Set up data quality for Fabric mirrored databases

This article explains how to configure data quality scans in Microsoft Purview for data assets that are mirrored from external sources into Microsoft Fabric.

Mirroring in Fabric is a low-cost, low-latency solution that replicates data from sources like Azure SQL Database, Azure Cosmos DB, and Snowflake into Fabric's OneLake. For more information, see the Fabric mirroring documentation.

Configure data quality for a Fabric mirrored database

To set up data quality for a Fabric mirrored database, complete the following steps:

Note

Before you begin, make sure you have:

  1. Enable mirroring in your Fabric tenant. A Power BI administrator can enable mirroring for the entire organization or for specific security groups in the Power BI admin portal. You can replicate an entire database or individual tables.

  2. After enabling mirroring and initiating replication, confirm that replication completes successfully.

  3. Open the SQL analytics endpoint.

    Screenshot to navigate sql end point.

  4. On the Reporting tab, select Automatically update semantic model.

    Automatically update semantic model.

  5. Create a Lakehouse in your Fabric workspace if you don't have one created.

  6. Create a Fabric shortcut from your mirrored database to the lakehouse.

  7. Go to Microsoft Purview Data Map and run a Data Map scan on the lakehouse you created in the previous step. Use service principal authentication.

    Use service principal for datamap scan.

  8. When the scan is completed, associate the discovered Lakehouse table assets with a data product. Make sure to select the Lakehouse tables to associate to your data product.

  9. After associating the Lakehouse tables with your target data product in Unified Catalog, you can profile and measure the data quality of all mirrored tables as Lakehouse tables in Microsoft Purview.

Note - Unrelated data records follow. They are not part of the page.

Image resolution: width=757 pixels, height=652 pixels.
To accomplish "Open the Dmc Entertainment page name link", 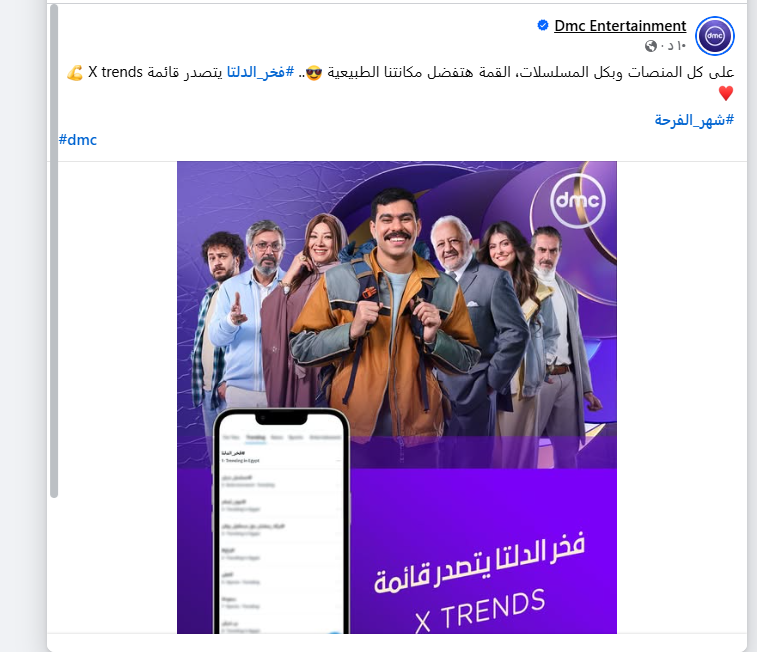I will click(x=620, y=26).
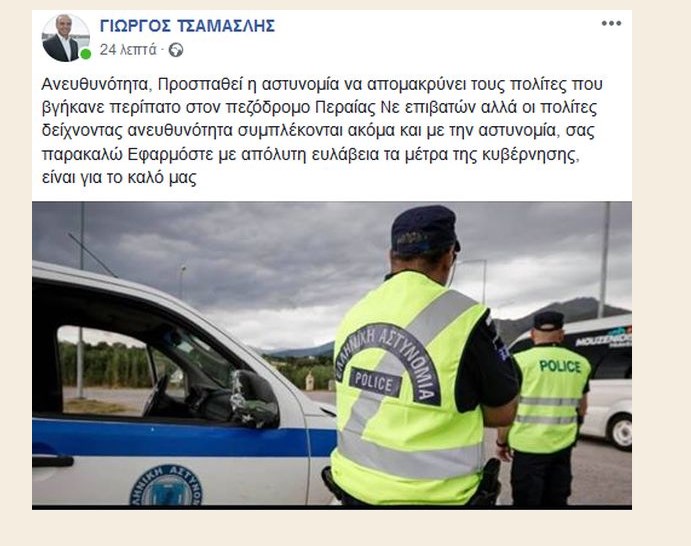Click the police car's side mirror
Screen dimensions: 691x546
click(x=254, y=398)
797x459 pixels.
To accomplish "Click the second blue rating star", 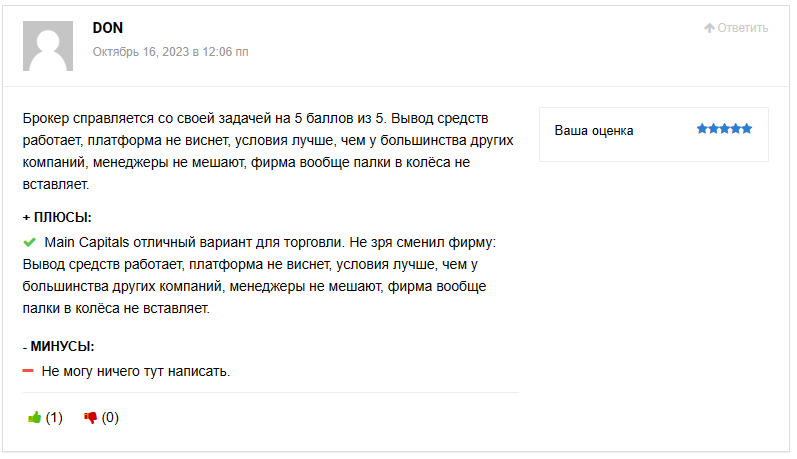I will (713, 129).
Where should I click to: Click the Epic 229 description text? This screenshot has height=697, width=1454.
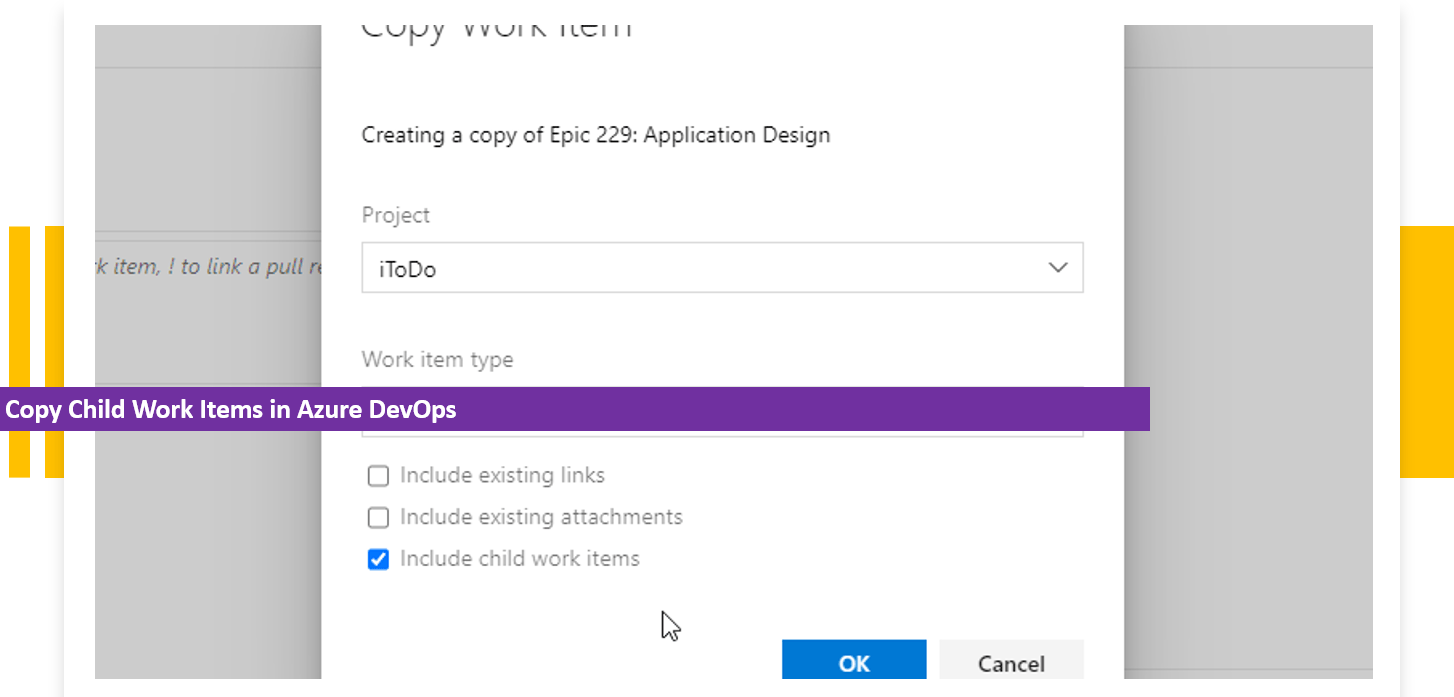(x=596, y=134)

  10. In the Data quality area of Health management in Unified Catalog, run a data quality scan or profile your data as usual.

Important

  • Use service principal for Data Map scans, and use a managed identity for data quality scans.
  • Select the mirrored database instead of individual tables.
  • Update the semantic model every time when you add new table to the mirrored database.
  • If your mirrored database tables aren't available in the Fabric Lakehouse, contact Fabric support.
  • Data quality scanning is supported only for Lakehouse Delta, Iceberg, and Parquet file formats.